Prior to my surgery, I wondered how I was going to be able to cope.  How could I do things one-handed?  I thought a lot about how my roles were going to change and I didn’t like that.  I didn’t want to be dependent on others for things I typically do myself.  I remembered my knee surgery and how helpless I was and I didn’t want to go through that again. I dreaded the thought of surgery and wished I could just not do it.  But, I had no choice.  It helped when I heard from those of you who had gone through the same surgery.  I saw that you made it  even though it was a long process.
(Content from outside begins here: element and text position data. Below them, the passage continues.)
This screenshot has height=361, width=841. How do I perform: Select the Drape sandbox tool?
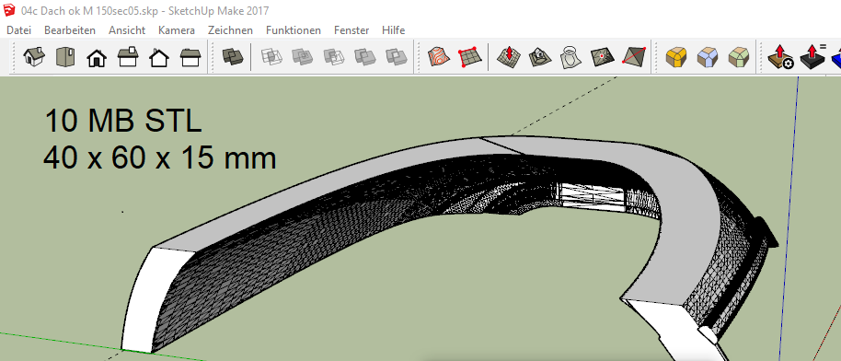(x=570, y=56)
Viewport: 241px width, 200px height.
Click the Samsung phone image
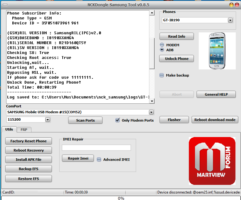(217, 51)
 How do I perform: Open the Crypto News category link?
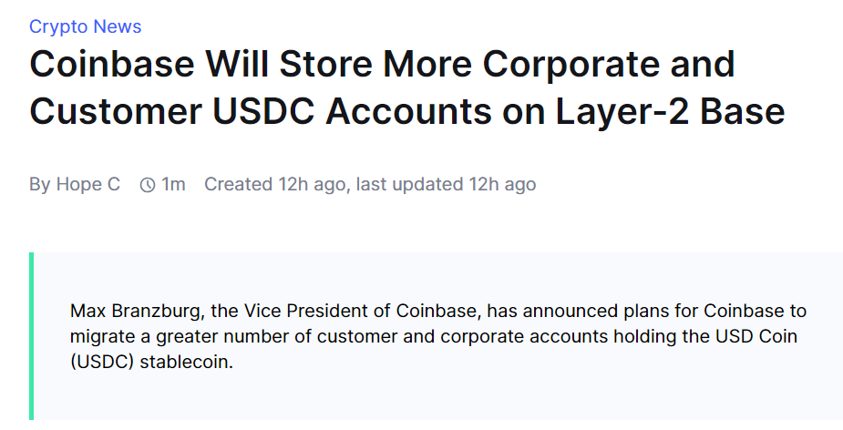coord(85,26)
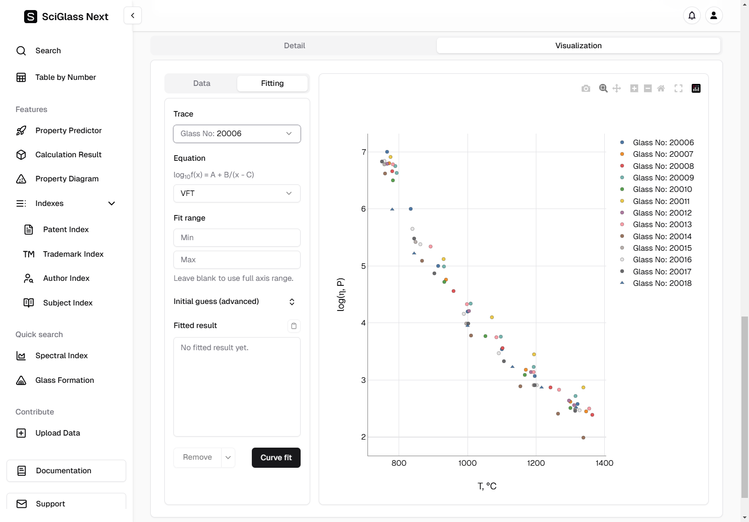The height and width of the screenshot is (522, 749).
Task: Switch to the Detail tab
Action: [294, 46]

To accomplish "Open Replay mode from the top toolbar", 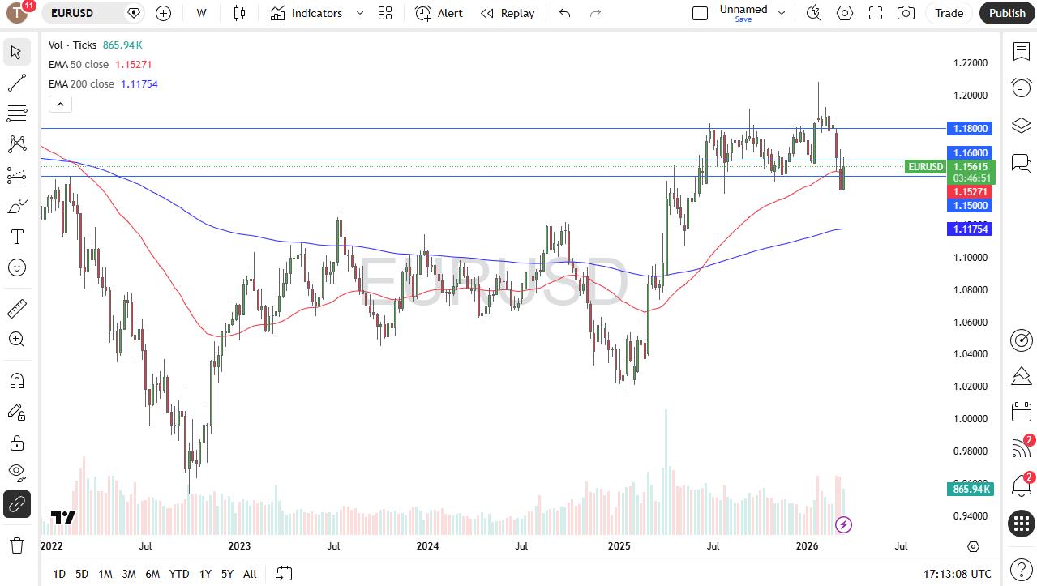I will point(508,13).
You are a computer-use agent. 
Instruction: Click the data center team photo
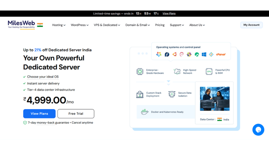pyautogui.click(x=214, y=99)
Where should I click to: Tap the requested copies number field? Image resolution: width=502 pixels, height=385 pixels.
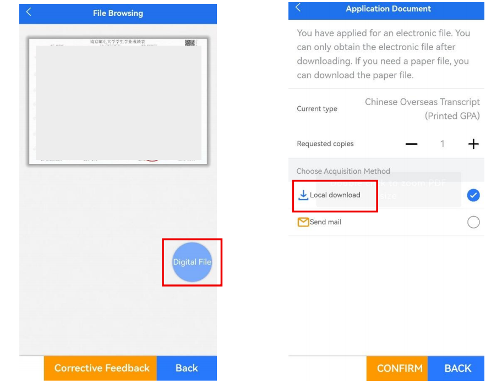(x=442, y=144)
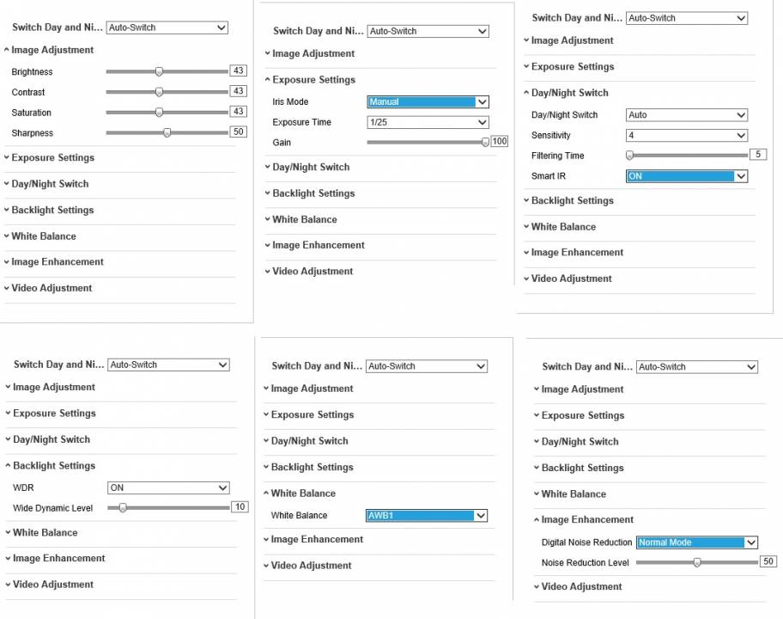Open the Exposure Time dropdown set to 1/25
Viewport: 783px width, 619px height.
tap(428, 122)
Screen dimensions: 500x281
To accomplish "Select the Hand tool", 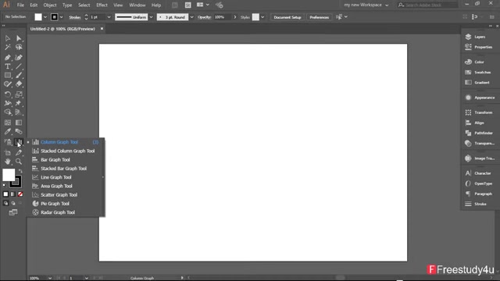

It helped me so much to hear the good and the bad from others.  Everyone who had rotator cuff told me that it hurts like hell but you get through it.  Everyone told me to “do the PT!”  I received all kinds of tips on how to adjust my lifestyle. (Although I have found my own way of doing things.)  Physical therapy has been fine.  Not overly painful like I expected.  Dan, my therapist, is great.  He even has a device he invented and patented that I use at home for passive movement.  He is teaching me a lot about muscles and motion.  I think he is the best therapist I’ve ever had.  (His device can be seen on this website: http://www.ueranger.com
 
A lot of my concerns and worries prior to surgery have been unfounded or haven’t been as big an issue as I thought they would be.   It remind me somewhat of when I give shots to the kids in the office.  Some of them get so worked up about it beforehand that they are out of control by the time I go into the room.  I tell them, “Worrying about the shot is always worse than actually getting it.”  (Of course, getting a shot is nothing compared to surgery and recovery!  Wish surgery was that easy!!)  My recovery is much like what I hear the kids say after the shot, “That wasn’t as bad as I thought it would be.”  Of course, it’s not fun, and I’m not anxious to ever do it again, but I had to have it done and it’s over and now I am slowly working toward recovery. 
 
So, thank you to all!
 
How was your St. Patrick’s Day?  I didn’t do much.  We had a concert to go to at Burke, so our evening was nice but very non-Irish.  No green beer.  I missed out on the Irish soda bread that St. Leo’s parish sells each year.  They sold out by the time I  got there. Joe, however, had a great time!  Even though he gave up “junk food” and alcohol for Lent, he still had a good time.  (That’s Joe for you!  He tends to have fun no matter what!)  He and his friend, Ben, dyed their hair and Joe dressed up like a leprechaun.
 DSC01958 Joe 058
He and Ben went to the Brazenhead and met their friend, Katie.  Joe said there were all kinds of characters there including a guy dressed up like St. Patrick himself!  He wore a bishop’s robe and miter (hat) and carried a long staff. Wish Joe had gotten his picture!
 
Mike’s birthday is tomorrow.  He will turn 18.  Hard to believe my “baby” is that old.  We have a birthday every 1-2 weeks now.  The “Bristol Birthday Season” is in full swing.
 
Thanks to you who sent in your questionnaires lately.  Better late than never!  Please send pictures and questionnaires as soon as possible.  Time is running out!  Also, thank you to Susan Anderson Bader for her recent donation to the class fund.